I'm not trying to pop you balloon as I know all too well what it feels like to walk in shoes similar to your. I also understand that having *sufficient* money vs. healthy time is an equation that is impossible to solve. If you can temporarily remove your children from the equation (BTW...little children little problems...older children....bigger problems), you and your spouse need to be more than like like minded for retirement planning, you need to be well aligned.

Apologies for the long post. I hope you derive some value from this feedback from a grey haired 60+ husband and father of two very different and precious girls.
 
Just Do It!

I’m 48, took a package about a year ago, very similar numbers to you-and LIFE works out, it’s all good, and has been the best year of my life. I can not express how grateful I am to have traded time for money. So I would give you this advice-all my friends are busy working during the day, and my brain has not challenged at all. As a former Sr Exec VP, the brain challenge had to be addressed, so I did pick up a consulting gig which has been great! Best of luck to you, congrats, and just do it!
 
I will let others run the numbers here so will share my many years in HR experience.

The first round of severance offerings are usually the most generous.

You are young, as stressful as your job is you are likely to want to do something after ‘retirement’. Your former employer may ask for help in the transition. Remember that work is not just an economic activity, it is social. There will be a huge hole in your daily activities, consider how you would like to spend that time.

My DD, who is a CFO, told me that the departure of a person in that role often is a red flag unless it is a retirement associated with age or illness. The same could be said about division heads. You and members of the Board need to script communication about your departure.

Your family has been functioning based on your focus on work responsibilities. Consider the impact on previously established ‘territories’. The fact that your children are likely going to school on line and the family has been in some form of lock down because of Covid19 asking ‘how can I help’ would be a good first step.

My first retirement was at age 48 so I have been there, done that. It wasn’t long before I was consulting, then back working for a high profile corporation. It was rewarding to know that my knowledge was valuable.

Take the severance if offered.
 
I left a senior position at the start of the year. I’ve never understood the brain drain/getting bored comments, but I’ve always had a ton of outside interests and can’t fathom being bored. I have spent more on hobbies, but that was in the budget.

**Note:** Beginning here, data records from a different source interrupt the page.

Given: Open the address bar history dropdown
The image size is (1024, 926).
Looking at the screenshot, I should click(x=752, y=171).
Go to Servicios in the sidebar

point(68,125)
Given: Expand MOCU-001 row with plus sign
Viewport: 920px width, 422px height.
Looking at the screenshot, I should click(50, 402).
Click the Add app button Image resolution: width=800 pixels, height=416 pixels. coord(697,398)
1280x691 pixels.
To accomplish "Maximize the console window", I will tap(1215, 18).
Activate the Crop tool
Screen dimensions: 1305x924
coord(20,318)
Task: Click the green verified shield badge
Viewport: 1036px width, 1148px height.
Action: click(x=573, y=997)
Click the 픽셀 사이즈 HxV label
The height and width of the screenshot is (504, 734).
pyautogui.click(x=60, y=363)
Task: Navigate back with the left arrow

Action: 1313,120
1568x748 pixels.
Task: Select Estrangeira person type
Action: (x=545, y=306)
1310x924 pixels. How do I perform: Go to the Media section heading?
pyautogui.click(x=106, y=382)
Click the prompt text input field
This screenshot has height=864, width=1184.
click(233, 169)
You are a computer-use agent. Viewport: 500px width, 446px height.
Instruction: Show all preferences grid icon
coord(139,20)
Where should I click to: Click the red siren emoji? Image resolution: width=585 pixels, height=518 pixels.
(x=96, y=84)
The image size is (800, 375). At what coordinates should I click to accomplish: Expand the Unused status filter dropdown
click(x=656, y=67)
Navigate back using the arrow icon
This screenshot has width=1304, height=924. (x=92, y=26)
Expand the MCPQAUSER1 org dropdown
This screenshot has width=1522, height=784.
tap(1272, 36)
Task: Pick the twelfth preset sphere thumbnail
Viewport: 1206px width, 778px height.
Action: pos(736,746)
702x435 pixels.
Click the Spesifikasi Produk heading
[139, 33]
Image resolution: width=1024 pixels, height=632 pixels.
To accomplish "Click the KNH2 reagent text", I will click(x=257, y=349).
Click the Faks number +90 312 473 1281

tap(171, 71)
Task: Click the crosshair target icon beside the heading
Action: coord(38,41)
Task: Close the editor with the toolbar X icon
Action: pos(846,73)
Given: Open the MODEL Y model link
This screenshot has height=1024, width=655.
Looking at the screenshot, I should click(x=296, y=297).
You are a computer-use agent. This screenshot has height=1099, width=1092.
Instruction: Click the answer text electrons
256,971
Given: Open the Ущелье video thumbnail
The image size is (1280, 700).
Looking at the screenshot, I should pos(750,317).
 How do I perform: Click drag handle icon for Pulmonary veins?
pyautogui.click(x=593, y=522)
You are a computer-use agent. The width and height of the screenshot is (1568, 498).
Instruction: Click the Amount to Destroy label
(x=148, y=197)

We were willing to pull the plug at similar success rates, but I think our budget was a lot more padded than yours. Even so, we’ve had a much bigger increase in health insurance than I expected, as well as an unexpected vehicle purchase. Thankfully we’ve been able to easily flex other spend.

FWIW, I would imagine at c level that you could find 1-2 consulting projects pretty easily that would bring in another 20+k/yr which could bridge the gap on the discretionary spending.